**WHAT TO WORK ON**: Read the records below and copy each line that contains "Select".

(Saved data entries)
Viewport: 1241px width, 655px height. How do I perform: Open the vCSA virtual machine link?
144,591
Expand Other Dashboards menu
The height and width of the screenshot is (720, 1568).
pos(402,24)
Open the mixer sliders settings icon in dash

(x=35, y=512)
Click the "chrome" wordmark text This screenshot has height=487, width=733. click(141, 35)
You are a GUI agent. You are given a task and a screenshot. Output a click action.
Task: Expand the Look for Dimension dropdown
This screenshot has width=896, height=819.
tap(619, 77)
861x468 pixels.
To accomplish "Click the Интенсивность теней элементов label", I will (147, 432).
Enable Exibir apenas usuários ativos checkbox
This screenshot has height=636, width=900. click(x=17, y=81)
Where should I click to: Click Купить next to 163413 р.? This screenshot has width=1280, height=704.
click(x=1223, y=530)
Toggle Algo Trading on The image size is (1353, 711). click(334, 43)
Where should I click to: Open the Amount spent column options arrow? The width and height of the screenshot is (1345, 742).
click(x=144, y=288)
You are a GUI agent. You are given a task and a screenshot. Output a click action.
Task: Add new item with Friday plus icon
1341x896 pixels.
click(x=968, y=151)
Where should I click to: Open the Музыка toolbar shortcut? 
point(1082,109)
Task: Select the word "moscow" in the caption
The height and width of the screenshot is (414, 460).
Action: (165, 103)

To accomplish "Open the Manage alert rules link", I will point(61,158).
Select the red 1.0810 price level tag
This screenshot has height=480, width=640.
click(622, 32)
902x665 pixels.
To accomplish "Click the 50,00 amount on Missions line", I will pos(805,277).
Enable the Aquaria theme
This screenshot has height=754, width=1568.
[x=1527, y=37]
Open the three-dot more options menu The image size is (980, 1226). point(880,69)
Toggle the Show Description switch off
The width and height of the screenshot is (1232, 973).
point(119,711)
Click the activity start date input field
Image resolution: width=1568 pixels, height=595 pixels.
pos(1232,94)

**WRITTEN SOLUTION**:
Task: Select the word "moscow" in the caption
Select the red 1.0810 price level tag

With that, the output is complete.